Über den gesamten Befragungszeitraum gesehen sollen aus Industrieperspektive Investitionen vor allem in der Technologie- sowie in der Transport- und Logistik-Branche verstärkt werden. Beschäftigung soll außerdem im Bankenwesen aufgebaut werden. Nach wie vor defensiv sind die Pläne in der Automobilbranche. Fast 50 Prozent der Befragten wollen hier weniger investieren und 73 Prozent wollen weniger einstellen. Damit sind die schweren Zeiten für diesen Industriezweig noch nicht überstanden.

Keine kurzfristige Erholung

Die weiter zunehmenden geopolitischen Spannungen treffen die deutsche Wirtschaft in einer nach zwei Rezessionsjahren weiterhin schwierigen konjunkturellen Situation. Kernindustrien wie der Automobilsektor leiden schon länger unter der schwachen Nachfrage und härterem Wettbewerb im In- und Ausland. Die Zölle verschlechtern die Aussichten für das laufende Jahr entsprechend weiter.

Zwei Faktoren geben jedoch Anlass zur Hoffnung. Zum einen die Erholung der Geschäftsaussichten vor dem 2. April. Diese dürften mit der Aussicht auf eine baldige Regierungsbildung und die beschlossenen Fiskalpakete zu erklären sein. Geringere innenpolitische Unsicherheit und fiskalische Impulse dürften der Konjunktur helfen. Zum anderen haben sich die Investitionsabsichten der Unternehmen trotz der schwierigen wirtschaftlichen und geopolitischen Lage gebessert. Insofern dürfte die wirtschaftliche Entwicklung in Deutschland davon abhängen, ob diese positiven Faktoren die negativen Effekte der Handelskonflikte überlagern können.
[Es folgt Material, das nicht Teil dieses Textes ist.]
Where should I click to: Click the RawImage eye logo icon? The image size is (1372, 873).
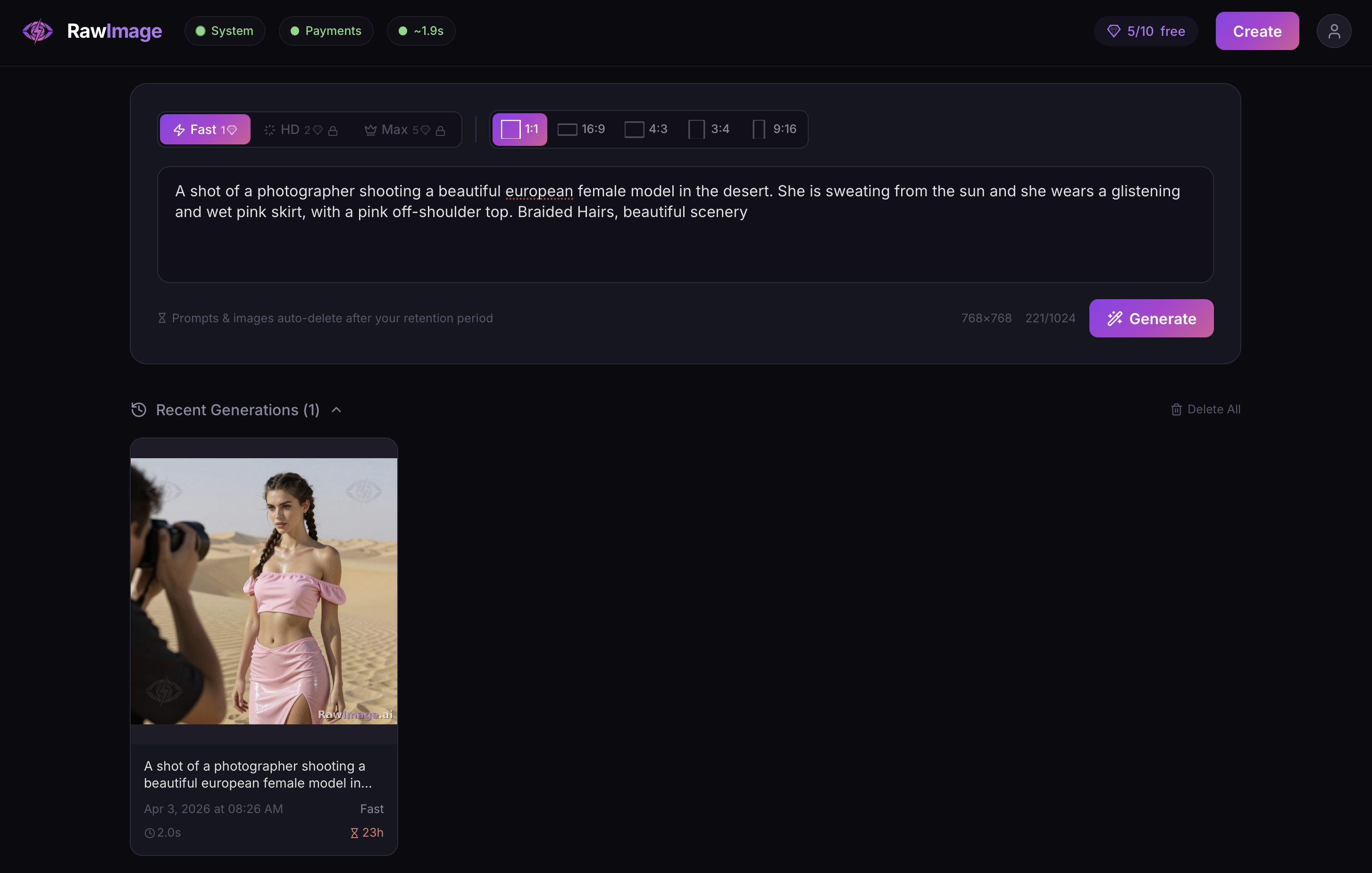(38, 31)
Auswirkungen auf die Aufsichtsratstätigkeit

Die aktuellen wirtschaftlichen Entwicklungen sowie die veränderte Risikolage stellen Unternehmen, Vorstände und Aufsichtsräte vor große Herausforderungen. Unternehmen und Aufsichtsräte können folgende Aspekte überdenken:

  • Inwieweit sind die von den CFOs im Frühjahr 2025 genannten Risikoarten und deren Risikopriorisierung auf das konkrete Unternehmen zutreffend, welche konkreten Gegenmaßnahmen können und müssen getroffen werden? Welche Maßnahmen sind geeignet, um die Resilienz der Organisation zu stärken?
  • Wie weit ist das Unternehmen von der schwachen Inlandsnachfrage betroffen und welche Gegenmaßnahmen (z.B. Preis-, Produktions- oder Kapazitätsanpassungen) können oder müssen ergriffen werden?
  • Welche Auswirkungen können geopolitische Risiken im Allgemeinen und die tatsächliche Einführung von US-Zöllen sowie mögliche EU-Gegenmaßnahmen im Speziellen auf das Unternehmen haben? Sind die Wertschöpfungskette, die Supply Chain und/oder die geografische Verteilung der Produktion neu aufzustellen? Führt der Vorstand entsprechende Szenarioanalysen durch und berichtet er dem Aufsichtsrat darüber? Besteht die Notwendigkeit, Risikomanagementsysteme an die neuen Herausforderungen anzupassen?
  • Welche konkrete Herausforderung bedeutet die weiterhin schwierige konjunkturelle Situation für das Unternehmen und welche kurz-, mittel- und langfristigen Maßnahmen sind zu ergreifen? Welche Auswirkungen ergeben sich auf die erwartete Geschäftsentwicklung des laufenden Jahres und ist eine Anpassung oder Überarbeitung der Unternehmensstrategie notwendig?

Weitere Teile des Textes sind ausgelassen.